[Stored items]
———

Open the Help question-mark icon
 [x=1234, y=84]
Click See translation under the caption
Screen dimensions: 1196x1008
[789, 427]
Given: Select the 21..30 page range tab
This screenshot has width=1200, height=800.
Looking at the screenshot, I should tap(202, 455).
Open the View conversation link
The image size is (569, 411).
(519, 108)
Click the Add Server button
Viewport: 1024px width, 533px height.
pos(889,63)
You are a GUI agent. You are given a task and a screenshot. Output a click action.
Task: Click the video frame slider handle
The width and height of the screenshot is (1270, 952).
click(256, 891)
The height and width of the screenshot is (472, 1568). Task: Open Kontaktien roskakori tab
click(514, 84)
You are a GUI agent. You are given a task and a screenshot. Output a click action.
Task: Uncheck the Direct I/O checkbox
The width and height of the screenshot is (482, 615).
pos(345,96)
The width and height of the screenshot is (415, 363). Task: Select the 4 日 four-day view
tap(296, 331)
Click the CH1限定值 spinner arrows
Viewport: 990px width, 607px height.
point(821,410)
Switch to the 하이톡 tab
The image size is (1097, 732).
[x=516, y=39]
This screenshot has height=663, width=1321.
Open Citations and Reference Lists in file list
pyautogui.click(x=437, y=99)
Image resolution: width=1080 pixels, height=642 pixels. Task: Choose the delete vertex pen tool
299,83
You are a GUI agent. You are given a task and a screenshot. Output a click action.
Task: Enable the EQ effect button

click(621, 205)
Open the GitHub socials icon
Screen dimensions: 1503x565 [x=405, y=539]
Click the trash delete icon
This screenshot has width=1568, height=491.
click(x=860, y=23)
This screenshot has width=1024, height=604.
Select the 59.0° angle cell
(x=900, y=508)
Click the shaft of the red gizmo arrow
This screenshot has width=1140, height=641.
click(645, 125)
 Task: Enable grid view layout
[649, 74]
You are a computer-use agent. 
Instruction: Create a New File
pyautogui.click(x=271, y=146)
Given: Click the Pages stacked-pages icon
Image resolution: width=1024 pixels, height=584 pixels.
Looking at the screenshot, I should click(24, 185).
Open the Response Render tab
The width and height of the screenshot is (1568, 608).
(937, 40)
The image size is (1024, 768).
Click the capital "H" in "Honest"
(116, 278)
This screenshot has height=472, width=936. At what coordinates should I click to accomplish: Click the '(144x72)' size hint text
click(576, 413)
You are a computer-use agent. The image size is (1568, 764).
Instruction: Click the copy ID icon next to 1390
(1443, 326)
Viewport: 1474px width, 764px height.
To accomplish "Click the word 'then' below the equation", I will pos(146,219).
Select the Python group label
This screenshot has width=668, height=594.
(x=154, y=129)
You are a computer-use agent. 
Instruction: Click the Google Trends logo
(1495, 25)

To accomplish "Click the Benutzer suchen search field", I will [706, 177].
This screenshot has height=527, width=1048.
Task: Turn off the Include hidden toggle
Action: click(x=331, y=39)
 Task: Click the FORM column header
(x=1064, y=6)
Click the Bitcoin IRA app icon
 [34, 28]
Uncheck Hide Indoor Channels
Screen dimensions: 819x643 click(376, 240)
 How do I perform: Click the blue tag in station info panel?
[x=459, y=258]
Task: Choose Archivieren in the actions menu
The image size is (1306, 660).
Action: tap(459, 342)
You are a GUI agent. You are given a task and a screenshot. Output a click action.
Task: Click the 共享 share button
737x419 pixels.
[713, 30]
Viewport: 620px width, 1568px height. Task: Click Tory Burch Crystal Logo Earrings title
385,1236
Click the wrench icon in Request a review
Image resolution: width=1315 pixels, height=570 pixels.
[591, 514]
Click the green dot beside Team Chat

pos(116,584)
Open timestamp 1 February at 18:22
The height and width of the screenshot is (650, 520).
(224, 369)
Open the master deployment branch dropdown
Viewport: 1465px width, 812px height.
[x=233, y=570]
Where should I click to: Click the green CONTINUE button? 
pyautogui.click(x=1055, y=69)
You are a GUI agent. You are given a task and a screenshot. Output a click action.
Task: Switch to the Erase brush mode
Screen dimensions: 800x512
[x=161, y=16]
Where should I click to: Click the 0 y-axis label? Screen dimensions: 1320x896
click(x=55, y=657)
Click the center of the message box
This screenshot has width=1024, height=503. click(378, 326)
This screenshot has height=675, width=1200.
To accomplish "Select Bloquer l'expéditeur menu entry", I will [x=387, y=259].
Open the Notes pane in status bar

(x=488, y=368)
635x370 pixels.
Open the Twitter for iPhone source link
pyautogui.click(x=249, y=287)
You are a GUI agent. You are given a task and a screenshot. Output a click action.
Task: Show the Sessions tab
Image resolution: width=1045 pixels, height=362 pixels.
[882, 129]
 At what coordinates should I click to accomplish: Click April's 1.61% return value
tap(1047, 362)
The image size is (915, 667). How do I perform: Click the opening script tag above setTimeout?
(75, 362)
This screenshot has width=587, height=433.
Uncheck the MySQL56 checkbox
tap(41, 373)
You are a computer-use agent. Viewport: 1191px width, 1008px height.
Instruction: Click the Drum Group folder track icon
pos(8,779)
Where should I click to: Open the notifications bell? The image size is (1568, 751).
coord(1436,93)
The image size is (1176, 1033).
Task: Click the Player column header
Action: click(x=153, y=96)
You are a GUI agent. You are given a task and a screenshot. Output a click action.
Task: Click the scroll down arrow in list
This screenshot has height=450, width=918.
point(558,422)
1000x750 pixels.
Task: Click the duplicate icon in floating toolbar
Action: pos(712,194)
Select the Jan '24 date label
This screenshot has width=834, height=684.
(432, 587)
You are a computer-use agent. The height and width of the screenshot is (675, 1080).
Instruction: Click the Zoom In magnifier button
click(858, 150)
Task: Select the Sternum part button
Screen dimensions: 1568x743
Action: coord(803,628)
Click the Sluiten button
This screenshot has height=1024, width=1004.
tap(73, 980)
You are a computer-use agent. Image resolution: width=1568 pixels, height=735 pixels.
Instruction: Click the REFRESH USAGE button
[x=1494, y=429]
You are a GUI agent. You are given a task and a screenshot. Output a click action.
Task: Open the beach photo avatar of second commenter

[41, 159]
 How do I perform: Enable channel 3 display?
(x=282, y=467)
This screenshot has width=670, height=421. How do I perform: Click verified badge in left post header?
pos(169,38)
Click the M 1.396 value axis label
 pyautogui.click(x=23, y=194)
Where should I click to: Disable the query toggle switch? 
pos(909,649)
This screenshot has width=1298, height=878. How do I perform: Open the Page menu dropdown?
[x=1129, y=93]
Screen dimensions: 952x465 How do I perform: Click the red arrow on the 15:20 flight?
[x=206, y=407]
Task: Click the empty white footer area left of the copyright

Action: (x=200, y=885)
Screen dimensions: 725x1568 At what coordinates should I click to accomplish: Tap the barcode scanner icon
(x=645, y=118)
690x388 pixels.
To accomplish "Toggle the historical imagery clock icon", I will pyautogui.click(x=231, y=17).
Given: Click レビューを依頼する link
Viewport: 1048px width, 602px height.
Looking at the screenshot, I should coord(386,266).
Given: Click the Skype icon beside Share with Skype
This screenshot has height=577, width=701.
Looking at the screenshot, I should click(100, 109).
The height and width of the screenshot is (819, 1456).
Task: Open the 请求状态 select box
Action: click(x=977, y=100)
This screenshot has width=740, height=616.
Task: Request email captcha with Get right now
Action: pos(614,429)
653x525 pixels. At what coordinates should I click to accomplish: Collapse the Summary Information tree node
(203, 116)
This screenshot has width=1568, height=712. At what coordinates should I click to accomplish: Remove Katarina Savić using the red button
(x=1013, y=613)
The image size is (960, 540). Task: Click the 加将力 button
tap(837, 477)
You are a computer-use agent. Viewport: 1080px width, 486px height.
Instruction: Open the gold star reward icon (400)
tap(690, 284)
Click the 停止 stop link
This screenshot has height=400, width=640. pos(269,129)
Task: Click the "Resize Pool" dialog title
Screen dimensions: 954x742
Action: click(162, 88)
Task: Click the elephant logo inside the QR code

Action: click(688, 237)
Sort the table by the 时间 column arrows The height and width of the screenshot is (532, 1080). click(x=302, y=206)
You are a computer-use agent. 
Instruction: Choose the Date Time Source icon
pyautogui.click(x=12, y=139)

———

### DIRECTIONS FOR THIS TASK
Going through the data, count each line where the word "computer" appears, and state only the total.

### RESPONSE AREA
8